== What you should do ==
Gather up every line from the entries below that uses the word "computer".

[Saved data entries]
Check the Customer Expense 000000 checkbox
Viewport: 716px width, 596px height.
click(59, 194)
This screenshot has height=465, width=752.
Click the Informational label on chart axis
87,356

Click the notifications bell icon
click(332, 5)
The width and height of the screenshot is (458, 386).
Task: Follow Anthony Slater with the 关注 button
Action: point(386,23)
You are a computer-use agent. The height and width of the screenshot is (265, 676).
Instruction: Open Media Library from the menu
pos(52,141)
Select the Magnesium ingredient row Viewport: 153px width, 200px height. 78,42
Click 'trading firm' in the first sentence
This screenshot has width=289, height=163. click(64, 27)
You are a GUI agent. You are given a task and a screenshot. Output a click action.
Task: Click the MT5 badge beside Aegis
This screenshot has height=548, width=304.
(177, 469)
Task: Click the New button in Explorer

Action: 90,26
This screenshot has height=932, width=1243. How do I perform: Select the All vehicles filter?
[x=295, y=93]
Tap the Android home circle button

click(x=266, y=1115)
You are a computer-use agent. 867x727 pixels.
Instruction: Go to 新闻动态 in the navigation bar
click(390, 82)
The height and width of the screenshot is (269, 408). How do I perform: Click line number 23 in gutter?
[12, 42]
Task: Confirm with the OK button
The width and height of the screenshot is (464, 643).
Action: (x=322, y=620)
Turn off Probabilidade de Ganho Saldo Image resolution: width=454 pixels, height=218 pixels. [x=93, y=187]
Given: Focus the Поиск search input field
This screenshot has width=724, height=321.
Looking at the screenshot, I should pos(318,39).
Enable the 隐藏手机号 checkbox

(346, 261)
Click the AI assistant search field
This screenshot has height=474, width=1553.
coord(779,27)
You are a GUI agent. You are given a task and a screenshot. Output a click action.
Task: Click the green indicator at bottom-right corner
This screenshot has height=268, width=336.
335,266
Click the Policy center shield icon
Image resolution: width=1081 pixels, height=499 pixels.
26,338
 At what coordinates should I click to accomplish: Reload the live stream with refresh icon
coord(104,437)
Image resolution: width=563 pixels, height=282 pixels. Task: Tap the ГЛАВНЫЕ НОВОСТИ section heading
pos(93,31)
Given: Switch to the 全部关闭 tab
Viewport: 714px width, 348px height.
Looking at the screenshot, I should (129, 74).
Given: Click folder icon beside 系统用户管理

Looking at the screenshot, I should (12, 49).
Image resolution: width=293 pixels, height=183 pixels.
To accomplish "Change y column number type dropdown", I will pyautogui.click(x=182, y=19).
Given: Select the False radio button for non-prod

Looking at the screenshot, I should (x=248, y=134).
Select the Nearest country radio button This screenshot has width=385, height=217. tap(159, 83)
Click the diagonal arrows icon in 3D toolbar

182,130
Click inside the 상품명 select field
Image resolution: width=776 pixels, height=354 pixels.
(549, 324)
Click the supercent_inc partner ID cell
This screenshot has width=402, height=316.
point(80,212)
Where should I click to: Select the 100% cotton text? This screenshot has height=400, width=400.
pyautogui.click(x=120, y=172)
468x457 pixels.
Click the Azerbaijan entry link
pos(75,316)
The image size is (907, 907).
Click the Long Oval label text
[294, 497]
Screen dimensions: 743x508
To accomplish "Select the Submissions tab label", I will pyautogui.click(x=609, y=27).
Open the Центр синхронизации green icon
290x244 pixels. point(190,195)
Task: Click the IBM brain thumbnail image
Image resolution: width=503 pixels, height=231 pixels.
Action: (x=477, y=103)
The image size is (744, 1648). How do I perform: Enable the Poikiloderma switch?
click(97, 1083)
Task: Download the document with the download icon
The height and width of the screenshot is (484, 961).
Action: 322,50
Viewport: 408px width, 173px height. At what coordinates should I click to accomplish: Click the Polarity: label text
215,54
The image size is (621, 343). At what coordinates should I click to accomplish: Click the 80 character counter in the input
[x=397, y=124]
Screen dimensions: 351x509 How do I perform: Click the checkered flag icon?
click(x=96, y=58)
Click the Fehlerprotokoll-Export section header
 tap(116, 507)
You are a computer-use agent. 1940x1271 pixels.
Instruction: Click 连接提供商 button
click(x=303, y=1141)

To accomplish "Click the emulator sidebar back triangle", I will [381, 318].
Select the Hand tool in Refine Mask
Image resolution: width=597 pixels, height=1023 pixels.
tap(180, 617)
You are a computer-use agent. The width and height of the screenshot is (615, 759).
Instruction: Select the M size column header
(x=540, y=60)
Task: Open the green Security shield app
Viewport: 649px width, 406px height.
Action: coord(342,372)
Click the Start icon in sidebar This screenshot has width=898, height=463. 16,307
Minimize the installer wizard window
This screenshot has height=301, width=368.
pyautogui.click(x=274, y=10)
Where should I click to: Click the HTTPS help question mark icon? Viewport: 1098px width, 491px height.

== Solution ==
You are a computer-use agent. The height and width of the screenshot is (265, 676).
You are a computer-use agent. 867x727 pixels.
You are a computer-use agent. 1940x1271 pixels.
You are a computer-use agent. The width and height of the screenshot is (615, 759).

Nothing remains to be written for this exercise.